[Collection entries]
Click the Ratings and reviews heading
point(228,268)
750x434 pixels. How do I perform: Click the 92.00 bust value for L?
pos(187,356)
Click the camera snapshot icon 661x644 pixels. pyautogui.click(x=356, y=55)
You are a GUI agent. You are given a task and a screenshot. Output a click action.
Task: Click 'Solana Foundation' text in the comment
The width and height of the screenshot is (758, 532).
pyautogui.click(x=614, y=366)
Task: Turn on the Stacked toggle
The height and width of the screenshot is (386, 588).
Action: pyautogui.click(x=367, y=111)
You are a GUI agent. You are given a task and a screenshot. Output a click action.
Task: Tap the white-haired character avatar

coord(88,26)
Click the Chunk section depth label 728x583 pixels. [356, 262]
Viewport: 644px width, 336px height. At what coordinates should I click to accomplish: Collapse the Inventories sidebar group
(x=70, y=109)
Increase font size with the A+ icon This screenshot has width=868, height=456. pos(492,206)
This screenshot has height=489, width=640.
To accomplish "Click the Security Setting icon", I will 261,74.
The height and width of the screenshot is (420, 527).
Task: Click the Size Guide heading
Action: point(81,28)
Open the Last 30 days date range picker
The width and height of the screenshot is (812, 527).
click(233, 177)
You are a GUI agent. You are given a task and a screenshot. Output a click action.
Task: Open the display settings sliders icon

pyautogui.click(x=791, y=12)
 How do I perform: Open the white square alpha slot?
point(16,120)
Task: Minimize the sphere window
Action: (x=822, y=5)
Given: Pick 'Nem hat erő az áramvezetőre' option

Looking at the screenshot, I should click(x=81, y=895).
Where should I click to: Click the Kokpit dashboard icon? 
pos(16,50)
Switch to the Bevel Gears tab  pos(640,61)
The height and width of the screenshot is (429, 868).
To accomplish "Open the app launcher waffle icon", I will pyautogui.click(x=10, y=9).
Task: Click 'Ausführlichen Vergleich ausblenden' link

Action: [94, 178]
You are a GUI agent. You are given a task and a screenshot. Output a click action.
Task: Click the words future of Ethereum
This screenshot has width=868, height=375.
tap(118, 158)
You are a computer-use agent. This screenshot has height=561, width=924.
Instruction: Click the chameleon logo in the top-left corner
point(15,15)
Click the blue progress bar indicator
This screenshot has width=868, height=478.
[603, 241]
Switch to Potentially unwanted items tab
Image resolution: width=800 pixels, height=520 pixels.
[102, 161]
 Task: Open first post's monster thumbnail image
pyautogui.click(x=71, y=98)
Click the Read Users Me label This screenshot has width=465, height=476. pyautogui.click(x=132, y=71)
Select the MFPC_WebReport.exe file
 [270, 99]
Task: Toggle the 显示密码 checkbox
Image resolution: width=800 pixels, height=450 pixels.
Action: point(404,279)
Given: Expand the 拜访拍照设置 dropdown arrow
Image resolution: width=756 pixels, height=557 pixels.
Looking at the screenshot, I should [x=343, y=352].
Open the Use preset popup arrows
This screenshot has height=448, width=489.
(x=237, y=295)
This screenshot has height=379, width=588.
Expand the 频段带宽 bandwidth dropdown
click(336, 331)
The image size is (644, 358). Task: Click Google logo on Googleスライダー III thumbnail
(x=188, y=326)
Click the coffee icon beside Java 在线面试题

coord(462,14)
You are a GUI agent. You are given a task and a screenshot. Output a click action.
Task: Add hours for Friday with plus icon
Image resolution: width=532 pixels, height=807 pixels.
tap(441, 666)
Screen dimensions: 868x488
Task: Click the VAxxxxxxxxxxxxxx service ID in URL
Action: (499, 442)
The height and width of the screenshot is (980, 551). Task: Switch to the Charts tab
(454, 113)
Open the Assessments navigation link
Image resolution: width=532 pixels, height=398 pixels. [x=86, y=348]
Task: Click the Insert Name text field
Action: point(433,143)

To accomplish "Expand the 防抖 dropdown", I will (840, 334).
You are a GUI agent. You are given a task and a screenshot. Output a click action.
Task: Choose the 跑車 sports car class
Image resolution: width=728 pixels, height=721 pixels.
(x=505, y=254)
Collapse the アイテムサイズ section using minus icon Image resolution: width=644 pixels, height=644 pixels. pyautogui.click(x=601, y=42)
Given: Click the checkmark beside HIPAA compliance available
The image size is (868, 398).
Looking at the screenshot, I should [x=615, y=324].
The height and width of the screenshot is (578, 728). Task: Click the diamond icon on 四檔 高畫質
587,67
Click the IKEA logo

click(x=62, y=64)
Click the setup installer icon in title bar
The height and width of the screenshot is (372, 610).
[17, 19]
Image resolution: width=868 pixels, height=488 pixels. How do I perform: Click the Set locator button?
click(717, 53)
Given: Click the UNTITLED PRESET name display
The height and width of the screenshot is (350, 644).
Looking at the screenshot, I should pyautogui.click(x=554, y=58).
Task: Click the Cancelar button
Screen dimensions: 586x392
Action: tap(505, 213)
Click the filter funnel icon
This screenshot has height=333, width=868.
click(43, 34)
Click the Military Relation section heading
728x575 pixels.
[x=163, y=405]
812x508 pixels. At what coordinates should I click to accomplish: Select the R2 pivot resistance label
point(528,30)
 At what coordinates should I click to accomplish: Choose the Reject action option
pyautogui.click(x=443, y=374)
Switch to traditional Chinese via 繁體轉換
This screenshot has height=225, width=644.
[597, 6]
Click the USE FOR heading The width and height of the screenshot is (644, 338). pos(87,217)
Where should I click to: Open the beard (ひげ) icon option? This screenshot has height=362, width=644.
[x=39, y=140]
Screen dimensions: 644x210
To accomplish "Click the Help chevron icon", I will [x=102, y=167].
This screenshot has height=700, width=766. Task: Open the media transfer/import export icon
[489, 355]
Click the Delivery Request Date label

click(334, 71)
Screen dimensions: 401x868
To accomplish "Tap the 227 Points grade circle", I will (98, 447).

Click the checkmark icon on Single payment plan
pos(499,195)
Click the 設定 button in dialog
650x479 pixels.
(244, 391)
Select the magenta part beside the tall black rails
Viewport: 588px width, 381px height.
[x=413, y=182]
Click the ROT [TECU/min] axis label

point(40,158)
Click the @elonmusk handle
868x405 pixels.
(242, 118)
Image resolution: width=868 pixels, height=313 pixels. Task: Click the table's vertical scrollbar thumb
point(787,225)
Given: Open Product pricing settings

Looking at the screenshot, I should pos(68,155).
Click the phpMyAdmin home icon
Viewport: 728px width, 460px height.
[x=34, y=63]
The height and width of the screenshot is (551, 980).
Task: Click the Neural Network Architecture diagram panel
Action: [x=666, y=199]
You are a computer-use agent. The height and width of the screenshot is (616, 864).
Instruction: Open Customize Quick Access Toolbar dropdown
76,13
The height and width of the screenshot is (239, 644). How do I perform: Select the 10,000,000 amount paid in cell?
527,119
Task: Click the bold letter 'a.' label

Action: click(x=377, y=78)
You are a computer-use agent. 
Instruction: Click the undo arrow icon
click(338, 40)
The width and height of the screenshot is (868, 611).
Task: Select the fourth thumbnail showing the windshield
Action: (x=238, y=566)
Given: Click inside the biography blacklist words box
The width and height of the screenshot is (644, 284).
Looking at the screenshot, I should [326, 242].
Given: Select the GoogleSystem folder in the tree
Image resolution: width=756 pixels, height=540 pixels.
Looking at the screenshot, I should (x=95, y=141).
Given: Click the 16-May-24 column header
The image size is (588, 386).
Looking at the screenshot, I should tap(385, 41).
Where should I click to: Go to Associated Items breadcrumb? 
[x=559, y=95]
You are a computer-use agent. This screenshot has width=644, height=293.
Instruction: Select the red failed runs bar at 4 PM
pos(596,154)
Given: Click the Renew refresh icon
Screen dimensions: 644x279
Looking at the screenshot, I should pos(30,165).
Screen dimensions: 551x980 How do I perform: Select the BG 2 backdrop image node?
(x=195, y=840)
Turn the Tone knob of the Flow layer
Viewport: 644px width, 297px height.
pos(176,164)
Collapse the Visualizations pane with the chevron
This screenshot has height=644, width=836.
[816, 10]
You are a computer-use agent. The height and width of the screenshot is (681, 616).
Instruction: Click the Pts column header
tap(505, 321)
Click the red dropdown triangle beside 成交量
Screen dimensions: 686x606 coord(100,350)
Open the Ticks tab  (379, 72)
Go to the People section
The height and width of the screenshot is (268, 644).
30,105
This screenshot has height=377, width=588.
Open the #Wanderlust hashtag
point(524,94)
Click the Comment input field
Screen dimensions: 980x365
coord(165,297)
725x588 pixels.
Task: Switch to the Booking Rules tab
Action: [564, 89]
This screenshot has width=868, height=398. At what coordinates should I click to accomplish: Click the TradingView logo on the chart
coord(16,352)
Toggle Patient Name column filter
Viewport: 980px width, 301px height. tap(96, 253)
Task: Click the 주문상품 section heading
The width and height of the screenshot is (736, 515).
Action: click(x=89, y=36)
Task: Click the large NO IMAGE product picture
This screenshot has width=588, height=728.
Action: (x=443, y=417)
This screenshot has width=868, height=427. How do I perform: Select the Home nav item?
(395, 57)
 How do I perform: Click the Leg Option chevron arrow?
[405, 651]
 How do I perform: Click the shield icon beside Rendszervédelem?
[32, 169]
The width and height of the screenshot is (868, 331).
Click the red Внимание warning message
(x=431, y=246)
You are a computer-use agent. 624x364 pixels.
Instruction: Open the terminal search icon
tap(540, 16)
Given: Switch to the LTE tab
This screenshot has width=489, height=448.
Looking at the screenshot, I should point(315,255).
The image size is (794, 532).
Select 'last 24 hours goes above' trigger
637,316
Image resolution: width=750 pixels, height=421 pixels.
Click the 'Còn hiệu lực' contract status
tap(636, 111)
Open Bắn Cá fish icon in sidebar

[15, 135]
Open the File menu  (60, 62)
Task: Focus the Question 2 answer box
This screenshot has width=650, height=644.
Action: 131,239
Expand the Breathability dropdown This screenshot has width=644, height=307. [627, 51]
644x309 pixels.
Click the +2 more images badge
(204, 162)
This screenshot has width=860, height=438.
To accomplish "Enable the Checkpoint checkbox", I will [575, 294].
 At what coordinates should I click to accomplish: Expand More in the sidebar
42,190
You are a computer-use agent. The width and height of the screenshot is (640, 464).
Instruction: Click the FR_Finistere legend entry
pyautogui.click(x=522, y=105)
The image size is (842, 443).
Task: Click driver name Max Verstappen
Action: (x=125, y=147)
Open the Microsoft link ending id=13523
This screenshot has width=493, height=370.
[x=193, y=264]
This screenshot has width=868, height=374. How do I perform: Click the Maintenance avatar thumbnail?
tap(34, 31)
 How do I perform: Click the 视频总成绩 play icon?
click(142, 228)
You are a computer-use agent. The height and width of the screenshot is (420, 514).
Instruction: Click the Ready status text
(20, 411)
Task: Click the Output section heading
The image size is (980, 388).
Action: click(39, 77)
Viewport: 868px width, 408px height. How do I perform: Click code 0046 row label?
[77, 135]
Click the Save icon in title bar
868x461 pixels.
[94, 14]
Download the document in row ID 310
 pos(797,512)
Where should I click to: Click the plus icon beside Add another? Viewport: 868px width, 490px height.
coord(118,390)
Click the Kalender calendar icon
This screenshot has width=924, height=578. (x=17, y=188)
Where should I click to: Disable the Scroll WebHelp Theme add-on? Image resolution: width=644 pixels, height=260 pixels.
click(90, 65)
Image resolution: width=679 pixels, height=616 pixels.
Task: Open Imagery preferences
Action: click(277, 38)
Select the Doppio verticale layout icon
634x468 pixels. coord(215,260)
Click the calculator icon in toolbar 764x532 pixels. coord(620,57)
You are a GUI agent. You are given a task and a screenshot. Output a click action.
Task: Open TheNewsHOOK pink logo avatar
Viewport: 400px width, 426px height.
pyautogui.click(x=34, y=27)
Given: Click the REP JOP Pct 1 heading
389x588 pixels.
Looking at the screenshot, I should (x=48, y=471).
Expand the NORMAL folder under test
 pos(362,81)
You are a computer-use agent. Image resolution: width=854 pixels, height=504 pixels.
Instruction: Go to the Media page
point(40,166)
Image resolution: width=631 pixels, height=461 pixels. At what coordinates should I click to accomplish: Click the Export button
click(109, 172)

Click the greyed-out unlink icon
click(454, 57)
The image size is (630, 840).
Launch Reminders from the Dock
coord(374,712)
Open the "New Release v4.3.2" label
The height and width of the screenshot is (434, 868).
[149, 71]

◆ Try it
Your task is to copy each line of the entries that includes the word "computer".

◆ Solution to this exercise
You are a computer-use agent. This screenshot has height=561, width=924.
You are a computer-use agent. The height and width of the screenshot is (616, 864).
You are a computer-use agent. 
You are a computer-use agent. This screenshot has width=644, height=293.
You are a computer-use agent. The height and width of the screenshot is (681, 616).
You are a computer-use agent. 624x364 pixels.
You are a computer-use agent. The width and height of the screenshot is (640, 464).
You are a computer-use agent. The height and width of the screenshot is (420, 514).
You are a computer-use agent. Image resolution: width=854 pixels, height=504 pixels.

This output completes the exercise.